Organizing performing group appears to have been an enduring challenge throughout most of Thinking Plague’s history. “Before recording In This Life, Bob Drake and I had tried to form a live band. We played several local concerts, for which we initially rehearsed in an old warehouse space (an old yogurt factory) for a period of two sweltering weeks in mid-summer.  These were the first live performances of TP music since 1983, when we gave up trying to have a live band. The next brief flurry of concerts was not until June and January of 1990. But it was after the concerts in 1987 that our main keys player and drummer left, that I started working in earnest on music for In This Life – incorporating a clarinet for the first time, because the ’other’ keys player was also a clarinetist.  Then he too left, and we drafted Mark Harris to play reeds.”

Live recordings from the live band that preceded In This Life: https://www.youtube.com/playlist?list=PLftB2gYwhiFHuVsXMaEBqNfgypkwE2QlR

Johnson tells me that  ”if I had the funds, I might just commission tracks from LA session musicians who will play anything they read.” He has also entertained the idea of becoming a MIDI-composer.
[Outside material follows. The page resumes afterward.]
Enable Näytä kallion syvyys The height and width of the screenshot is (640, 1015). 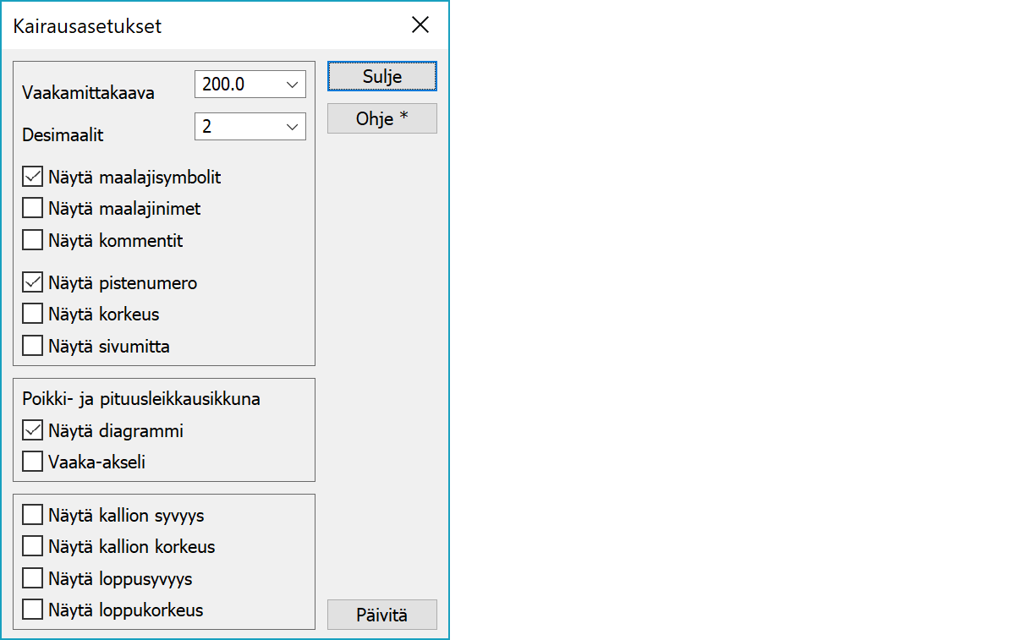(x=33, y=515)
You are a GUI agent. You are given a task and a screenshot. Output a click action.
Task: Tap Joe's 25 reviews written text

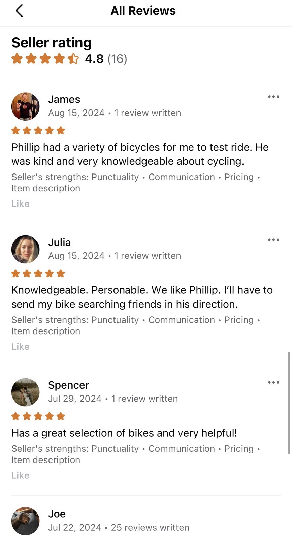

I tell him that I see similarities with his artistic profile and that of Frank Zappa, because he too was in a sense a rock musician who worked hard to establish himself as a composer of concert music. “I must have seen Zappa’s band live seven times, and I liked him best in that context. He had access to the very best talent available and the resources to pay them for grueling all day rehearsals for months, so I’ve read”, Mike responds.

We concur that his Synclavier albums don’t represent the best of Zappa’s published output, and Mike has managed to resist the urge to publish music performed by computers. ”I have to say though that the computer is a great tool for a composer. The song ’Thus We Have Made the World’, on Hoping Against Hope, is a fun example. There was an error in the Finale program, and two themes from completely different parts of the score were glued together. This sounded really fun and I started developing that idea, and ended up implementing it on the finished song in those accordion chords in the last section.”

Mike Johnson appears to be filled with musical passion and ambition. Despite the numerous difficulties involved, I bet my lunch money that Hoping Against Hope will not be the last word from Thinking Plague. In any case, the band’s published output, spanning three decades, is a treasure trove for the bold listener. This band is the best kept secret in the music business.